Accordingly, as set forth in the preamble, the NMB proposes to amend 29 CFR part 1206 as follows:
PART 1206-HANDLING REPRESENTATION DISPUTES UNDER THE RAILWAY LABOR ACT
1. The authority citation for part 1206 continues to read as follows:
2. Section 1206.1 is revised to read as follows:
(a) If in an election among any craft or class no option receives a majority of the legal votes cast, or in the event of a tie vote, the Board shall authorize a run-off election.
(b) In the event a run-off election is authorized by the Board, the names of the two options which received the highest number of votes cast in the first election shall be placed on the run-off ballot, and no blank line on which voters may write in the name of any organization or individual will be provided on the run-off ballot.
(c) Employees who were eligible to vote at the conclusion of the first election shall be eligible to vote in the run-off election except:
(1) Those employees whose employment relationship has terminated; and
(2) Those employees who are no longer employed in the craft or class.
3. Section 1206.2 is revised to read as follows:
Percentage of valid authorizations required to determine existence of a representation dispute.
Upon receipt of an application requesting that an organization or individual be certified as the representative of any craft or class of employees, a showing of proved authorizations (checked and verified as to date, signature, and employment status) from at least fifty (50) percent of the craft or class must be made before the National Mediation Board will authorize an election or otherwise determine the representation desires of the employees under the provisions of section 2, Ninth, of the Railway Labor Act.
4. Section 1206.5 is revised to read as follows:
Necessary evidence of intervenor's interest in a representation dispute.
In any representation dispute under the provisions of section 2, Ninth of the Railway Labor Act, an intervening individual or organization must produce proved authorizations (checked and verified as to date, signature, and employment status) from at least fifty (50) percent of the craft or class of employees involved to warrant placing the name of the intervenor on the ballot.
5. Section 1206.8 is revised to read as follows:
Amendment or rescission of rules in this part.
(a) The Board may at any time amend or rescind any rule or regulation in this part by following the public rulemaking procedures under the Administrative Procedure Act (5 U.S.C. 553) and after providing the opportunity for a public hearing.

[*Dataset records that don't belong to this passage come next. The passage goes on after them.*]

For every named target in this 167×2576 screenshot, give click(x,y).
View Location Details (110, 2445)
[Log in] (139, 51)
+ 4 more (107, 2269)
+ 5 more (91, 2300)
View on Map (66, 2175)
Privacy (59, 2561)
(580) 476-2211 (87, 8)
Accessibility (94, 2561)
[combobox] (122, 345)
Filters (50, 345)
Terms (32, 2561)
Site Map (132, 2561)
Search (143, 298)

(b) The requirements of paragraph (a) of this section shall not apply to any rule or proposed rule to which the third sentence of section 553(b) of the Administrative Procedure Act applies.
(c) Any interested person may petition the Board, in writing, for the issuance, amendment, or repeal of a rule or regulation in this part. An original and three copies of such petition shall be filed with the Board in Washington, DC, and shall state the rule or regulation proposed to be issued, amended, or repealed, together with a statement of grounds in support of such petition.
Dated: May 10, 2012.
General Counsel, National Mediation Board.